### Source extract
============================================================

Mining-Away/jupyter-notes/Panda Bamboo.ipynb

{
 "cells": [
  {
   "attachments": {},
   "cell_type": "markdown",
   "metadata": {},
   "source": [
    "# Pandas Crash Course\n",
    "As usual, documenting what is being used from pandas here ig\n",
    "\n",
    "Docs:\n",
    "- https://pandas.pydata.org/docs/getting_started/index.html#getting-started"
   ]
  },
  {
   "attachments": {},
   "cell_type": "markdown",
   "metadata": {},
   "source": [
    "## Cleaning Game/Score/Rating Dataset\n",
    "Error found: Game Names had Reviews attached to them"
   ]
  },
  {
   "attachments": {},
   "cell_type": "markdown",
   "metadata": {},
   "source": [
    "# Game Datasets"
   ]
  },
  {
   "cell_type": "code",
   "execution_count": null,
   "metadata": {},
   "outputs": [],
   "source": [
    "import pandas as pd\n",
    "from tkinter.filedialog import askopenfilename\n",
    "filename = askopenfilename()\n",
    "df1= pd.read_csv(filename)"
   ]
  },
  {
   "attachments": {},
   "cell_type": "markdown",
   "metadata": {},
   "source": [
    "\n",
    "### Cleaning:  Removing the word review and anything after it"
   ]
  },
  {
   "cell_type": "code",
   "execution_count": null,
   "metadata": {},
   "outputs": [],
   "source": [
    "# Unclean showcase\n",
    "unclean = df1\n",
    "#limit this output 3 rows pls\n",
    "print(unclean[['GameName']].head(5))\n"
   ]
  },
  {
   "cell_type": "code",
   "execution_count": null,
   "metadata": {},
   "outputs": [],
   "source": [
    "# CLeaning\n",
    "nuke=df1['GameName'].to_list()\n",
    "nuke2 = list()\n",
    "\n",
    "for orphan in nuke : \n",
    "    orphan = orphan.split('Review')[0]\n",
    "    nuke2.append(orphan)\n",
    "\n",
    "df1['GameName']=nuke\n",
    "\n",
    "\n",
    "\n",
    "nuke_frame = pd.DataFrame(nuke2)\n",
    "clean=df1.drop(columns=['GameName'])\n",
    "\n",
    "clean['Name'] = nuke2\n",
    "#limit this output 3 rows pls\n",
    "print(clean[['Name']].head(5))"
   ]
  },
  {
   "cell_type": "code",
   "execution_count": null,
   "metadata": {},
   "outputs": [],
   "source": [
    "# CSV output\n",
    "df1.to_csv('cleaned_games.csv')"

============================================================

### Supplied information
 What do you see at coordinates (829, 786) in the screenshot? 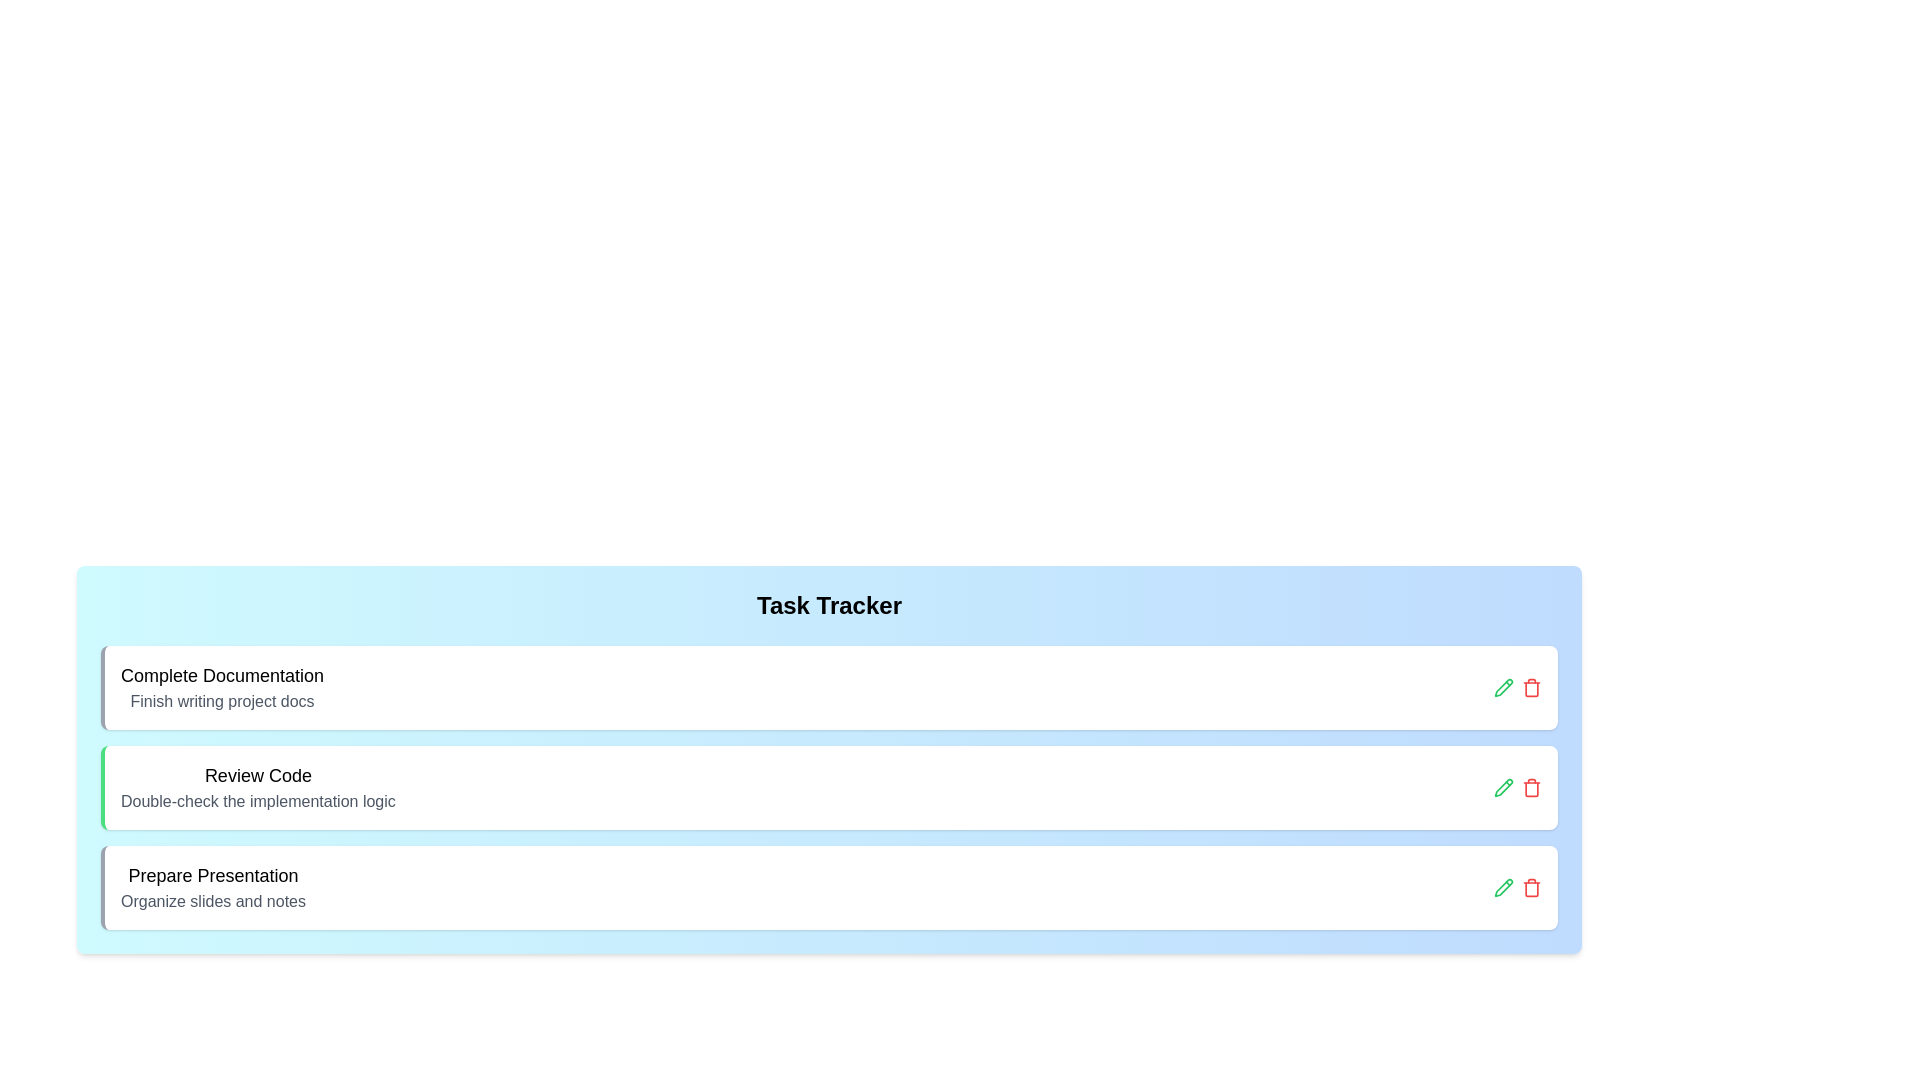
I see `the task Review Code to view the hover effect` at bounding box center [829, 786].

============================================================

### Challenge
Answer these about the pandas notebook:
(a) What error does it report finding in the Game/Score/Rating dataset?
(b) Which function is imported from tkinter.filedialog?
(c) What file name does the CSV output step write to?
Answer from the pandas notebook alone.

### Exercise solution
(a) Game Names had Reviews attached to them.
(b) askopenfilename
(c) cleaned_games.csv